Five different Digi products are susceptible to the bug in OpenSSL that turned the Internet upside down a month ago. The vulnerability is a missing bounds check in the TLS Heartbeat extension that exposes 64 KB of memory with each response. Replaying the attack can eventually leak credentials, and some researchers have managed to grab private encryption keys.
Digi ConnectPort LTS, ConnectPort X2e, Digi Embedded Linux 5.9, Digi Embedded Yocto 1.4, and Wireless Vehicle Bus Adapter (WVA) are affected, ICS-CERT said. Digi, meanwhile, has patched the vulnerability and firmware upgrade versions are available for download.
Adam Crain, researcher and owner of ICS and SCADA testing tool developer Automatak, said Digi products, ConnectPort in particular, are being used in many different types of control environments. ConnectPort, for example, can be used to map a port on the gateway to a mesh wireless endpoint, he said.
“For instance, if you wanted to connect your PC to your Zigbee fridge, you could use one of these gateways as a router. Zigbee has big applications for home networking (think smart meters / HAN environment), but it probably is also being used for cheap sensor networks in industrial environments,” Crain said. “For instance, in a past life, I used this exact router to connect solar trackers to a monitoring system.”
Digi said the vulnerable products are used in a number of critical industries, including energy, transportation, manufacturing, communications and others. A search for Digi Connect on the SHODAN search engine returned 2,436 results.
“Yes, that’s 2463 Digi Connect routers that are almost all likely unpatched,” Crain said.
Heartbleed exploits have been available since Day 1 when the vulnerability was made public April 7. Researchers were able to extract all manner of sensitive data from the memory leaks afforded by the flaw. Soon enough, vendor CloudFlare established a challenge to the security researcher community to extract private keys using Heartbleed from a purpose-built server.

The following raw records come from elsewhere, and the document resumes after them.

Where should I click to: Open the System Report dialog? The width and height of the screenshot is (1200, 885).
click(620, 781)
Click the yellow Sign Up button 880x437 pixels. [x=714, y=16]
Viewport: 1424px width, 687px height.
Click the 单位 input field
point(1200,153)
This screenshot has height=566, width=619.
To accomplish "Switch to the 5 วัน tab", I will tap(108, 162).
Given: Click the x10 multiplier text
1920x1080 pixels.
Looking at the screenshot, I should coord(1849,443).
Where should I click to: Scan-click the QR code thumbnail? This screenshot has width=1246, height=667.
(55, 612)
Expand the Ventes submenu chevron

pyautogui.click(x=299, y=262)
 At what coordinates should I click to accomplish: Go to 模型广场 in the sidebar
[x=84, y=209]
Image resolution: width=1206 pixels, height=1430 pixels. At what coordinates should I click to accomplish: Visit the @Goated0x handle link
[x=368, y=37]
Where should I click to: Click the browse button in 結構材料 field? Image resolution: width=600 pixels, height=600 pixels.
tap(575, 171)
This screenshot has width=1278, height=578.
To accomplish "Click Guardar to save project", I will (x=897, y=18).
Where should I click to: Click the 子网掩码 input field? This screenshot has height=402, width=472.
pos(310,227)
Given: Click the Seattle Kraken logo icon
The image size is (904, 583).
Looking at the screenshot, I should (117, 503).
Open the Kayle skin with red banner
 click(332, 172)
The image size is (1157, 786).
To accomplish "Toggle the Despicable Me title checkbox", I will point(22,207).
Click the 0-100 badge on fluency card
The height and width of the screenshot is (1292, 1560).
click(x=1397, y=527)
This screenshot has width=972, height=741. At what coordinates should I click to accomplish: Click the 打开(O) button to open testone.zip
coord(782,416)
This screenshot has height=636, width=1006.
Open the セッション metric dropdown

Within hours, the server had been cracked and keys extracted, adding a new layer of risk to the hundreds of thousands of vulnerable servers. While researchers have concentrated primarily on hacking web servers and even VPN connections using Heartbleed, industrial control systems and SCADA gear are not immune. The same exploits work, and the same difficulty in detecting Heartbleed attacks exists.
“Any Heartbleed exploit could potentially work,” Crian said. “If there’s a turn-key exploit out there to scan the target’s memory for private RSA keys (which there is), there’s no reason you couldn’t use it on the affected Digi gear.”